Trees put on fresh and greener leaves. Grass, creepers and bushes experienced lush growth, taking full advantage of near total absence of the reckless encroachment of the planet's most dominant species. Birds and animals ---quite a few of them rare and are spotted only in selected sites ---started visiting this temporarily rush-free, pollution-free and noise-free capital. A city of few trees much less of woodlands at least gave a false sense of a place uninhabited by people who were home quarantining at the time. Strict lockdowns prompted queer mammals like civet cat, badger and even big cats like puma and lion apart from deer, coyote and even an elephant, sea lion along with peacocks, penguin and pelican to venture into city spaces and wander on deserted streets in many countries.
It was like a journey to the primitive world where gas-emitting vehicles, factories and industries have all but vanished suddenly. This should have been enough cause for drastically reducing greenhouse gas. But the C3S informs that the earlier atmospheric accumulation of gas has been responsible for raising the temperature. It is undoubtedly manmade. No wonder that the average temperature was 1.25 C higher than the pre-industrial level. While Europe experienced the record rise in temperature of 0.4 C, parts of the Arctic and northern Siberia witnessed last year wide divergences from the usual annual temperature. In some regions of these places temperature rise was recorded at 3.0 C higher and at others even 6.0 C higher.

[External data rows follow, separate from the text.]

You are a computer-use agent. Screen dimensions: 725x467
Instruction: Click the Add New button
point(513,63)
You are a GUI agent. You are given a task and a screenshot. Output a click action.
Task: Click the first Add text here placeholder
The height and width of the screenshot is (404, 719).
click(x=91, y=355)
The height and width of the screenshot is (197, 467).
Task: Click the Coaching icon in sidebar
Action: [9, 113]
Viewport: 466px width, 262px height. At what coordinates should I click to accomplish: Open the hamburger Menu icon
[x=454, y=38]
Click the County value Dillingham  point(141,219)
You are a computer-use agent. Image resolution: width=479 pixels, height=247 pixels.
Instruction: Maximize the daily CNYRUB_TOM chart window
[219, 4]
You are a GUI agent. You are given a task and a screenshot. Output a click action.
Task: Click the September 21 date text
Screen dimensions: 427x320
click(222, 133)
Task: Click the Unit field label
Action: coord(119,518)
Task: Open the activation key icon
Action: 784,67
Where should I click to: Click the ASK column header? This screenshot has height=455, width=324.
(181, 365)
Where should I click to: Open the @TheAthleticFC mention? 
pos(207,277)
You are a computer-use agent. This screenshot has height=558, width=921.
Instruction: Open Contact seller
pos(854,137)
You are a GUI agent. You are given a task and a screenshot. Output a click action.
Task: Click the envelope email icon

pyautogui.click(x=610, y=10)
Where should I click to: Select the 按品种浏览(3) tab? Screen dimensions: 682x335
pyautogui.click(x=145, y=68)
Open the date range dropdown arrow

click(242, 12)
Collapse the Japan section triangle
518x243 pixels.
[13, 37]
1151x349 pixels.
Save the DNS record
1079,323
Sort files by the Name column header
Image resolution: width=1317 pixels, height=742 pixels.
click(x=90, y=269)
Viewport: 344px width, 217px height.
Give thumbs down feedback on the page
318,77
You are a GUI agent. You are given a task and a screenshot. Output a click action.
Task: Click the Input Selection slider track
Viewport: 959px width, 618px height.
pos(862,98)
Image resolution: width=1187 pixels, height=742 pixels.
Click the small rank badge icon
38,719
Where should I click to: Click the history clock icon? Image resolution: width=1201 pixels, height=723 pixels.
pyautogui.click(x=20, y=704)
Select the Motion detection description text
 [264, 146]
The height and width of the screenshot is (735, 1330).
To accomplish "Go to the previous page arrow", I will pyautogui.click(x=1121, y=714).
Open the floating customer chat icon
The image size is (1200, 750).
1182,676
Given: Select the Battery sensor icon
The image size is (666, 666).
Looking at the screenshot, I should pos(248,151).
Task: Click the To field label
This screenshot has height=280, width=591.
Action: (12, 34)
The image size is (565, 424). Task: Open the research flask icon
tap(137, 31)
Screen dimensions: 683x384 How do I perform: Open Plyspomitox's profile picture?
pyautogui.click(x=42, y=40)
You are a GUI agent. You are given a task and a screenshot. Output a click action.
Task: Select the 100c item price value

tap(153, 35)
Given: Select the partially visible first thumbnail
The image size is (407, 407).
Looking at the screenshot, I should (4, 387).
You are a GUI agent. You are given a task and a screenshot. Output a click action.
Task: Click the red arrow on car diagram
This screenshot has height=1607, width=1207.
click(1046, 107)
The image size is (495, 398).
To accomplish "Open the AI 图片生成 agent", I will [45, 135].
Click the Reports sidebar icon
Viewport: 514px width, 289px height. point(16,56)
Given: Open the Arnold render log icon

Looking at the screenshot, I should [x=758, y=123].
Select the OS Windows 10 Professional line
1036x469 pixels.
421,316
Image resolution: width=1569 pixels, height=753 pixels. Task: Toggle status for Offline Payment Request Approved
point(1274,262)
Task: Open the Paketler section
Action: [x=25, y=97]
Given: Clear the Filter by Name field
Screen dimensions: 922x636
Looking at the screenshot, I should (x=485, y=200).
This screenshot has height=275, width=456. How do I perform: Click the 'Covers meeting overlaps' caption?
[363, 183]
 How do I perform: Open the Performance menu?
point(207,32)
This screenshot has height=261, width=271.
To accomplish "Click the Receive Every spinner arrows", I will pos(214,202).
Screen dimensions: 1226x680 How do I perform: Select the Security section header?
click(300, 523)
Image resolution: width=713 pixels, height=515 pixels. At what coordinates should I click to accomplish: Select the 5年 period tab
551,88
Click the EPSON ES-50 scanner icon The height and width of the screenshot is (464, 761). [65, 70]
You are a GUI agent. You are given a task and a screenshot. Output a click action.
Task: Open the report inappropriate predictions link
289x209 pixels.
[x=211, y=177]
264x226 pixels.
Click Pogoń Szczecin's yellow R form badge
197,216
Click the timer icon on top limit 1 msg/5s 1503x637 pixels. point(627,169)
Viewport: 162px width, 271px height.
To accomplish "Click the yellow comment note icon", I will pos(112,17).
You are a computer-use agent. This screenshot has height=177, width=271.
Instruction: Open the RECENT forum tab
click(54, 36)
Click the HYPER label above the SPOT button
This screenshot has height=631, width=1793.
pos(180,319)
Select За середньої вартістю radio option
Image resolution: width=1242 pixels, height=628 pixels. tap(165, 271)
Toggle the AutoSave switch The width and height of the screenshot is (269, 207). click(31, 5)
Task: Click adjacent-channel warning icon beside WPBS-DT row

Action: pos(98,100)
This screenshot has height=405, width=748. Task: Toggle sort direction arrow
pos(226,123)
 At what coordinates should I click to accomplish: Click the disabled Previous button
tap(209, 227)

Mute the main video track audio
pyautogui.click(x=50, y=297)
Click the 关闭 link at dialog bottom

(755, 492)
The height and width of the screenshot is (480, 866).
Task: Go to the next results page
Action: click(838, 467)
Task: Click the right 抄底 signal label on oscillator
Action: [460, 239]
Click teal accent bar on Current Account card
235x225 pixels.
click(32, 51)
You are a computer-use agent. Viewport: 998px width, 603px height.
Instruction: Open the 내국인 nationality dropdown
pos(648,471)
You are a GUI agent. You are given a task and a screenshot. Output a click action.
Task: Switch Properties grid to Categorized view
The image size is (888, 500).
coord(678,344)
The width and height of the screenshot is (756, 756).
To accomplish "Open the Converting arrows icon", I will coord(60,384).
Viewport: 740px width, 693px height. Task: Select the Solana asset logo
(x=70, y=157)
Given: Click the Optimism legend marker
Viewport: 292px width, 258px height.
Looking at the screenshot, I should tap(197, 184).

Natural disasters like wildfires, hurricane, floods and untimely monsoon winds generated in the Arabian Sea have definitely offset the gains made from worldwide lockdowns. The arctic temperature rise can be explained by the lowest sea ice due to its melting and the influence of wildfire. But Siberia's highest temperature at 30 C should remain baffling. It is here that the largest deposit of the planet's permafrost lies. Answer to what induced the wide temperature variations and the record rise in temperature there has to be found and the sooner it is done the better.
Those who thought that coronavirus has at least done some good to the planet by arresting temperature rise will be terribly disappointed. There is no alternative to taking drastic measures to curtail greenhouse gas. The Paris Climate protocol is likely to prove inadequate in the face of a faster rise in global temperature than was anticipated when climate scientists drafted the climate accord. They have already started warning political leaders about the terrible consequences the planet is heading for.
One good thing is that the megalomaniac of a president who withdrew America from climate change conferences is soon going to be replaced by a sober and pragmatic leader who has already committed himself to the climate cause. Another positive development has taken place in the technology of vehicles. Electric cars, some of them producing electricity from solar power, have already completed trial run or are doing so to modernise them further. There are many areas where human beings can cut on their use of fossil fuel if only they make small sacrifices for natural living rather than opting for artificially more comfortable and luxurious life. Before the planet turns into a cauldron, let people learn the virtues of a simpler life.